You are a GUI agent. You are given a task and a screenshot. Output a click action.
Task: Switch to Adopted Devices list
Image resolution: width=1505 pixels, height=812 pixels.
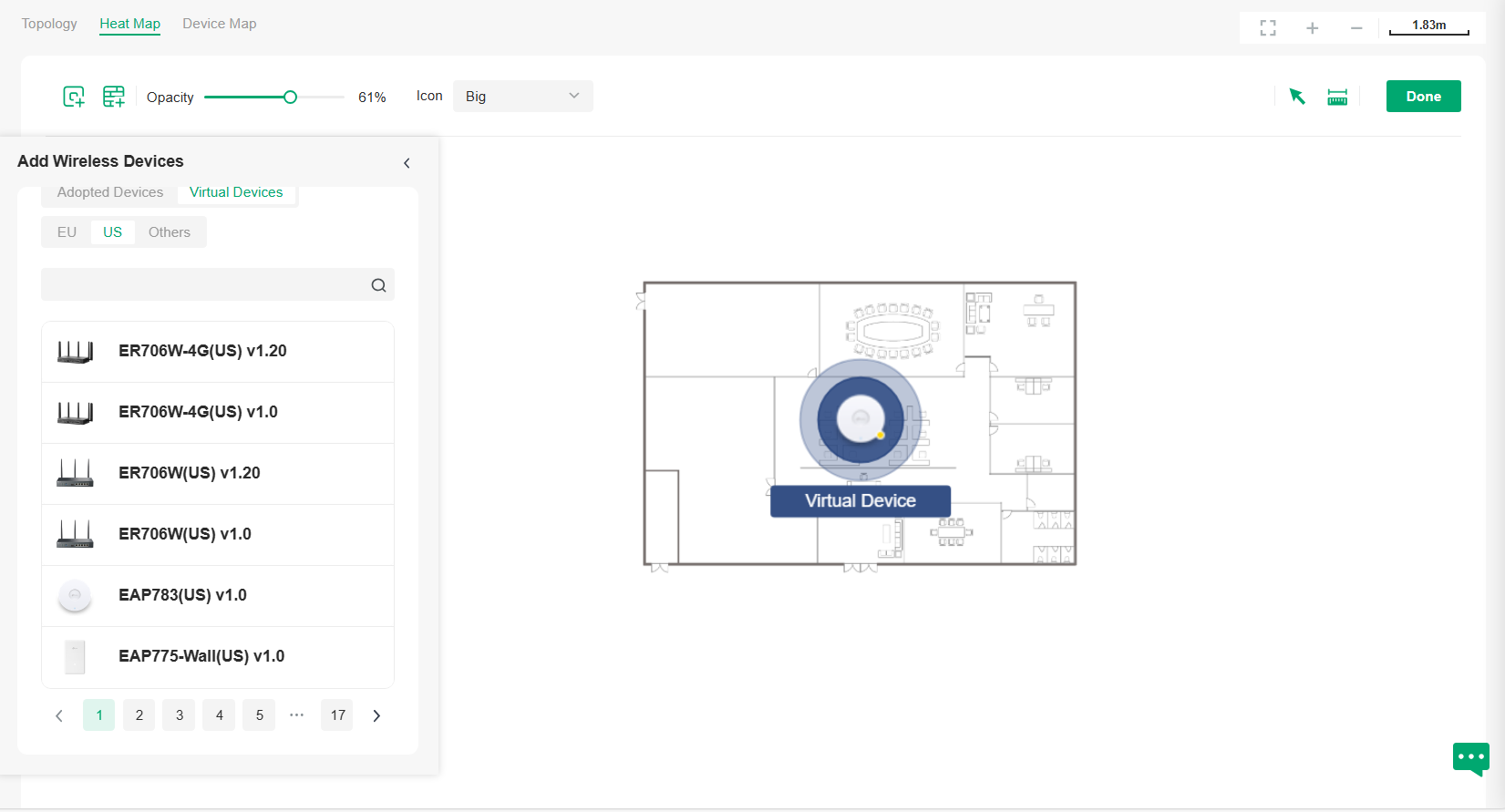point(110,192)
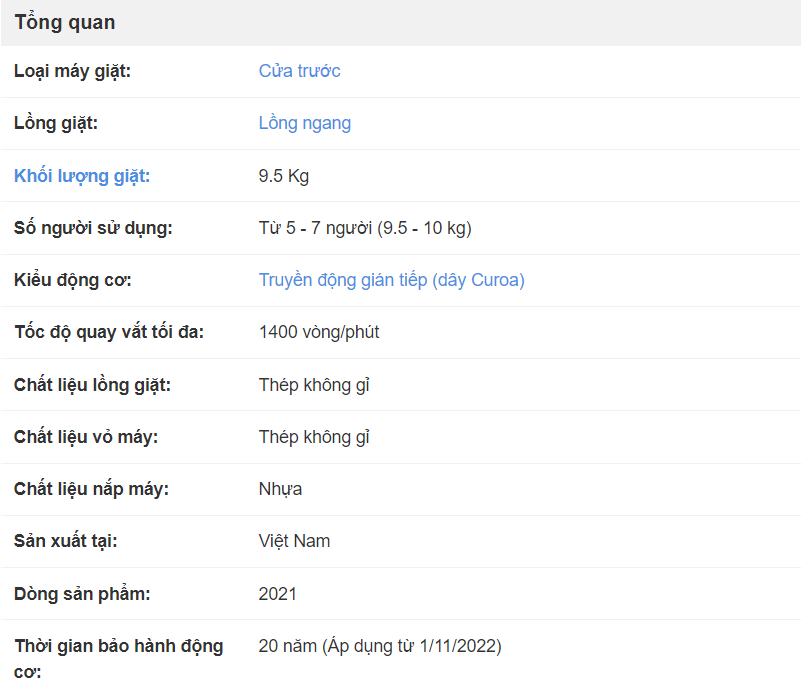Click the Từ 5 - 7 người value

pyautogui.click(x=365, y=228)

**WORK INSTRUCTIONS:** Format the lines of the entries above as a JSON list of strings, one string for each line, and omit blank lines. Leave the pictures out of the answer.

**EXERCISE OUTPUT:**
[
  "You are a GUI agent. You are given a task and a screenshot. Output a click action.",
  "Task: Switch to Adopted Devices list",
  "Image resolution: width=1505 pixels, height=812 pixels.",
  "point(110,192)",
  "Click the Từ 5 - 7 người value",
  "pyautogui.click(x=365, y=228)"
]